The movement to force Amazon and other online retailers to pay sales taxes (and level the playing field with brick and mortar retailers) is snowballing.

Walmart, Best Buy, Target, Sears and Home Depot are now backing a group called the Alliance for Main Street Fairness, which is spearheading a campaign to change the sales tax laws in more than a dozen states, said The Wall Street Journal.

Walmart, Best Buy push for sales taxes for AmazonUntil recently, the group based in Virginia was populated by mom and pop type shops.

As we reported Monday, states that are cash strapped, are also trying to get Amazon and other large online retailers to pay sales taxes in some cases.

Because of a 1992 Supreme Court ruling, states can’t force retailers to collect sales taxes unless they have a physical presence in the state.

“The rules today don’t allow brick-and-mortar retailers to compete evenly with online retailers, and that needs to be addressed,” said Walmart’s Raul Vazquez, reported The WSJ.

The Alliance for Main Street Fairness was formed last spring. And it looks like any retailer can get involved. You can check out the site at http://www.standwithmainstreet.com

The site says, “We are working to close the anti-small business online sales tax loophole. Online-only retailers are exploiting a massive tax loophole that puts small brick-and-mortar businesses at a significant disadvantage….”

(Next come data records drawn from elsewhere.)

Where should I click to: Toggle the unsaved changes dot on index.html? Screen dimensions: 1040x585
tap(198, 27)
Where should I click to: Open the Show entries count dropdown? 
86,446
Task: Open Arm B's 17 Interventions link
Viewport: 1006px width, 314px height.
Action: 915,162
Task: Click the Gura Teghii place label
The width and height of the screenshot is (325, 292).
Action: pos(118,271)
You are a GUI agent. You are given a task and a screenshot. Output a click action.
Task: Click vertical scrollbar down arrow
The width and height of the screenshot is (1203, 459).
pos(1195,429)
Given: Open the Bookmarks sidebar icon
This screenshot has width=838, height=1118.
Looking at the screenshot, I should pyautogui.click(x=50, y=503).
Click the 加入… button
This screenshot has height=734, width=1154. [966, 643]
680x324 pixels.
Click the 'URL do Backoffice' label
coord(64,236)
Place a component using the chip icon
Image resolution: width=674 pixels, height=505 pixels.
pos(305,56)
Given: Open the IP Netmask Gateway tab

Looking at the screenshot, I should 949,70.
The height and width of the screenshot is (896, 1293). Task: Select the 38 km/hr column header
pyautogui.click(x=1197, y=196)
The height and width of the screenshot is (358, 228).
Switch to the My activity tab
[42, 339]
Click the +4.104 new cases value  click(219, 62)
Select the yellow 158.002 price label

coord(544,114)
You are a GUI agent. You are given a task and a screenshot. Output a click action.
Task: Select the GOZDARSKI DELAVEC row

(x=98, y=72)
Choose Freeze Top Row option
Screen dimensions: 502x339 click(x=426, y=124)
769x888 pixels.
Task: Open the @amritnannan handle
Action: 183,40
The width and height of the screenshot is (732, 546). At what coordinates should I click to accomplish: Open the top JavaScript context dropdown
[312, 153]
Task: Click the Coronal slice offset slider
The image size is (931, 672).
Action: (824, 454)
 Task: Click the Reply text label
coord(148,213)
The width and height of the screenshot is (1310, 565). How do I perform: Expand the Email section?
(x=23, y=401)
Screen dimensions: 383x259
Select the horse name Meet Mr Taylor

The movement to push for sales taxes through online retailers is gaining, partly because politicians are trying to fill the state coffers left dry from recession and partly because online retailers are growing fatter.

Over Black Friday weekend late last year, online sales accounted for a third of the shopping.

If you visit Alliance for Main Street, you will see that it helps smaller online retailers too. This is because some states are now passing laws requiring Amazon and online retailers to collect sales taxes on sales generated by affiliated sites that are located in that state. (Affiliated smaller sites get money from driving traffic to Amazon).

To fight back when a state passes such a law, Amazon immediately drops all its affiliates in that state, as recently happened in Illinois. The Alliance is seeking to help those affiliates.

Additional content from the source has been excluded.